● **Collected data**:

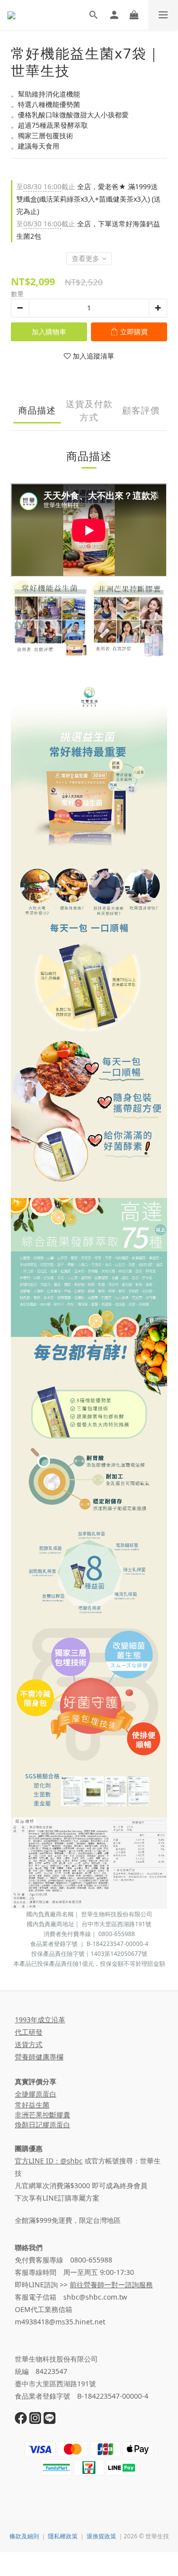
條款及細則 (24, 2536)
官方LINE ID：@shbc (49, 2160)
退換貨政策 (101, 2536)
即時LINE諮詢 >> (84, 2284)
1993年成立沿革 (40, 2019)
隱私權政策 (63, 2536)
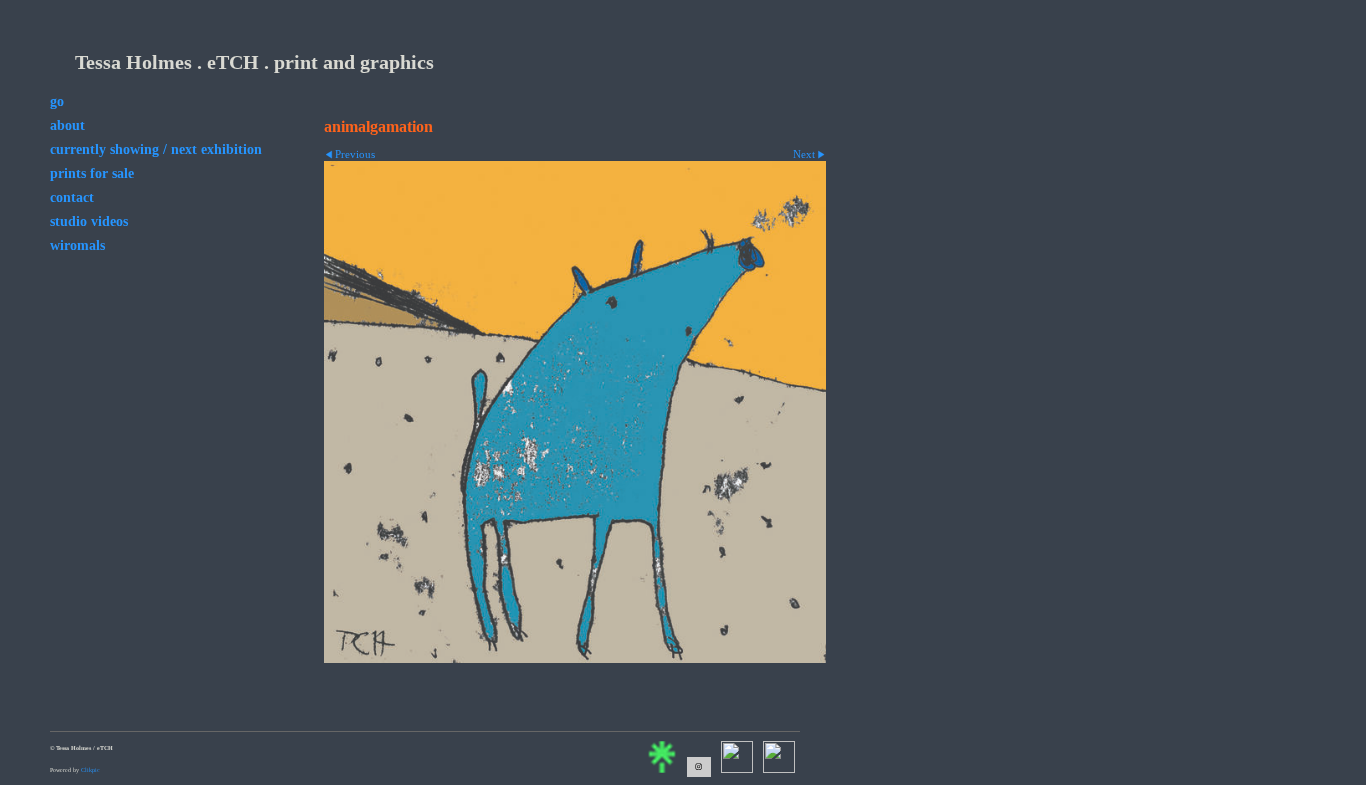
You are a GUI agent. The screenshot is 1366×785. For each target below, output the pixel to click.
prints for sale (92, 173)
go (57, 101)
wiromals (77, 245)
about (67, 125)
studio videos (89, 221)
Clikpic (90, 770)
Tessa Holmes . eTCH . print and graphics (254, 62)
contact (72, 197)
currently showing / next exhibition (156, 149)
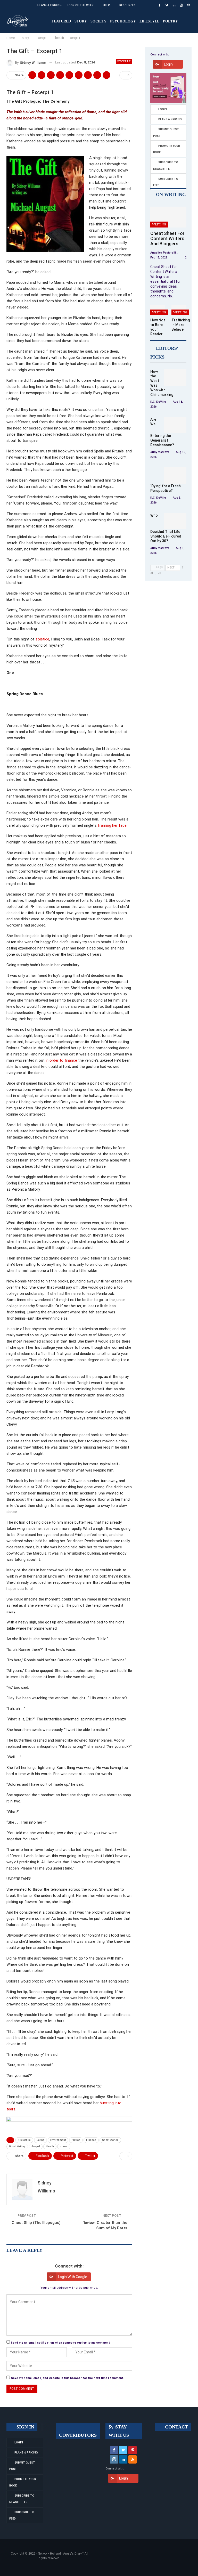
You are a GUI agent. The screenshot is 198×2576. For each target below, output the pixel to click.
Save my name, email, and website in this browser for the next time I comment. (67, 2378)
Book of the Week (80, 5)
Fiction (76, 2140)
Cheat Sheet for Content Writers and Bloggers (167, 238)
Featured (61, 21)
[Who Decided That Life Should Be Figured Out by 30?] (175, 521)
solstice (42, 639)
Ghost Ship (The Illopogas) (36, 2222)
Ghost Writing (17, 2146)
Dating (40, 2140)
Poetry (170, 21)
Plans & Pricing (49, 5)
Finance (91, 2140)
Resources (127, 5)
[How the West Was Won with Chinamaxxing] (175, 377)
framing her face (112, 825)
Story (81, 21)
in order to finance (61, 1060)
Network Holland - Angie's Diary (60, 2553)
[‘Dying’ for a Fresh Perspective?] (175, 475)
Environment (58, 2140)
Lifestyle (149, 21)
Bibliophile (24, 2140)
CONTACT (176, 2426)
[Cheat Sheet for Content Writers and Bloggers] (168, 217)
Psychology (123, 21)
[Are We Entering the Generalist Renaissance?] (175, 425)
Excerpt (124, 61)
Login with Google (72, 2277)
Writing (159, 224)
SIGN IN (24, 2426)
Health (50, 2146)
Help (106, 5)
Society (98, 21)
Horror (64, 2146)
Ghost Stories (110, 2140)
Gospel (35, 2146)
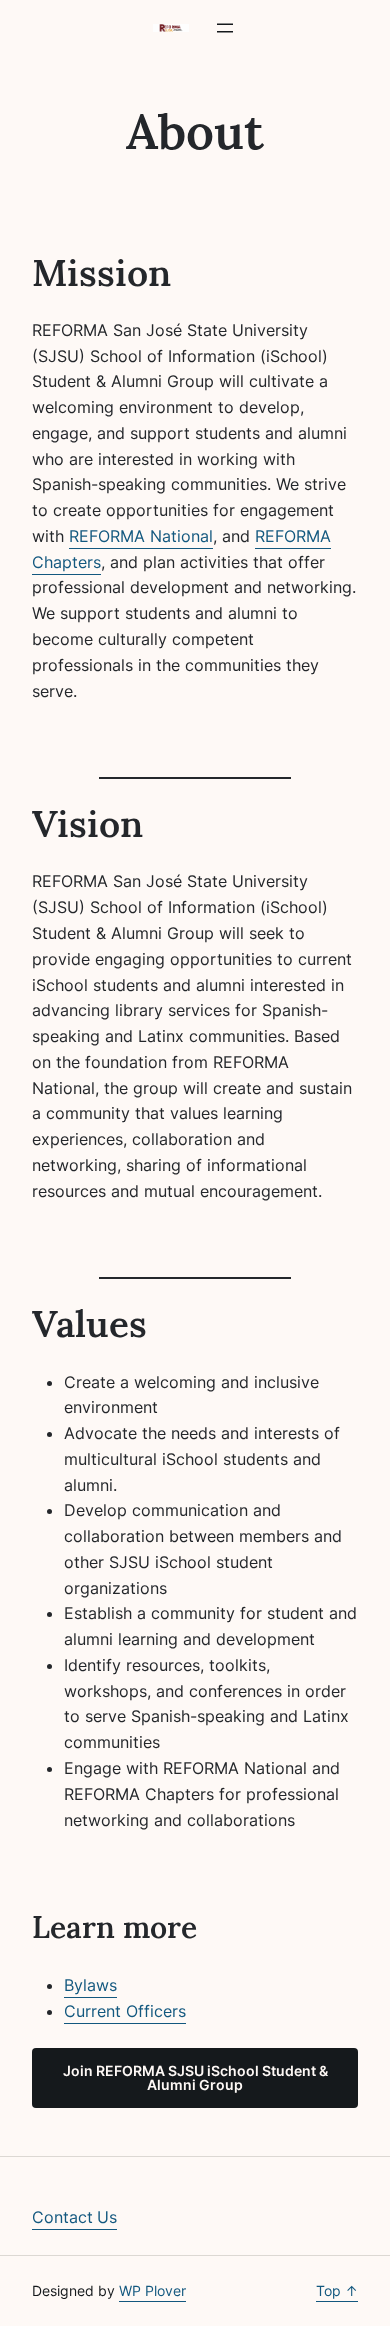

● **WHAT YOU NEED TO DO**:
Please return every record above exactly, but leave out the pictures.

● **SOLVED EXERCISE**:
條款及細則 (24, 2536)
官方LINE ID：@shbc (49, 2160)
退換貨政策 (101, 2536)
即時LINE諮詢 >> (84, 2284)
1993年成立沿革 (40, 2019)
隱私權政策 (63, 2536)
You are a GUI agent. The screenshot is 1366×785. For each target below, output the pixel to click.
prints for sale (92, 173)
go (57, 101)
wiromals (77, 245)
about (67, 125)
studio videos (89, 221)
Clikpic (90, 770)
Tessa Holmes . eTCH . print and graphics (254, 62)
contact (72, 197)
currently showing / next exhibition (156, 149)
You are a GUI agent. The screenshot is 198×2576. For each target below, output the pixel to click.
Save my name, email, and website in this browser for the next time I comment. (67, 2378)
Book of the Week (80, 5)
Fiction (76, 2140)
Cheat Sheet for Content Writers and Bloggers (167, 238)
Featured (61, 21)
[Who Decided That Life Should Be Figured Out by 30?] (175, 521)
solstice (42, 639)
Ghost Ship (The Illopogas) (36, 2222)
Ghost Writing (17, 2146)
Dating (40, 2140)
Poetry (170, 21)
Plans & Pricing (49, 5)
Finance (91, 2140)
Resources (127, 5)
[How the West Was Won with Chinamaxxing] (175, 377)
framing her face (112, 825)
Story (81, 21)
in order to finance (61, 1060)
Network Holland - Angie's Diary (60, 2553)
[‘Dying’ for a Fresh Perspective?] (175, 475)
Environment (58, 2140)
Lifestyle (149, 21)
Bibliophile (24, 2140)
CONTACT (176, 2426)
[Cheat Sheet for Content Writers and Bloggers] (168, 217)
Psychology (123, 21)
[Are We Entering the Generalist Renaissance?] (175, 425)
Excerpt (124, 61)
Login with Google (72, 2277)
Writing (159, 224)
SIGN IN (24, 2426)
Health (50, 2146)
Help (106, 5)
Society (98, 21)
Horror (64, 2146)
Ghost Stories (110, 2140)
Gospel (35, 2146)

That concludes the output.